My friend Doug, the art director for the Web sites I’m in charge of, would listen sympathetically and share whatever emotion I was tangled up in. If I was pissed at Caryn, he’d call her “that bitch,” and if I was feeling the least bit hopeful, he’d egg me on. He told me one day he thought I was being incredibly selfless, and went on to say how men, in general, are all too willing to twist themselves into pretzels. I nodded absently, but knew that he couldn’t be more wrong. It was all about fear. I was scared to be alone. I was scared of the unfamiliar. I was scared of opening up. And (damn you to hell, Dr. Phil!), deep down I was scared to be happy—with or without Caryn.
After a month or so, my Kafka-esque transformation just stopped. As I looked at myself in the mirror while shaving, it hit me that, other than my beard, there was no growth attached to any of my so-called life changes. Transforming myself into someone I thought Caryn would want me to be was exactly what she had always wanted me not to do.
The real tough stuff was still locked away because I didn’t have the courage to go there. The deeper truth of our marriage, the stuff we’re not proud of but that connects us on the most basic level—fears, judgments, evasions—that’s what we both needed to face if our marriage were to have any chance in hell.
So for the past few months, we’ve been doing the therapy thing. And when we walk out of each session, Caryn says it feels like she’s just taken a bullet, a knife, name your poison.
Under a heart-shaped magnet on our refrigerator, there’s a New Yorker cartoon I knew Caryn would get a kick out of, a picture of two women immersed in serious conversation. The caption reads, “It’s easy. The first step is to entirely change who you are.”

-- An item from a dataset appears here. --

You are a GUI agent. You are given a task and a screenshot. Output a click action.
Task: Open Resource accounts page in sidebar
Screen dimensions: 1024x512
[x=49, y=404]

It’s the second step that’s a bitch: figuring out what we really want. I keep asking myself the same questions over and over. Why do I still want to be with someone who no longer wants to be with me? Am I really in love with her, or do I just need to be loved? I could give you the usual psychological mumbo-jumbo—my need to stay with the familiar rather than explore the unknown, how Caryn reminds me of my mother and vice versa—but I think it’s simpler than that. There’s a place in my heart that is Caryn’s, and no matter what happens between us, that place will always be hers.
Sometimes I imagine how it would be if we went our separate ways. I see myself sitting alone in an empty apartment and there’s a knock on the door. It’s Caryn, and she’s wearing those ridiculous Minnie Mouse sunglasses again. She’s standing there, crying softly, and between sobs she says, “I’ve been such an idiot!” I hold her tightly in my arms, and as she takes a deep breath, I feel her holding onto me.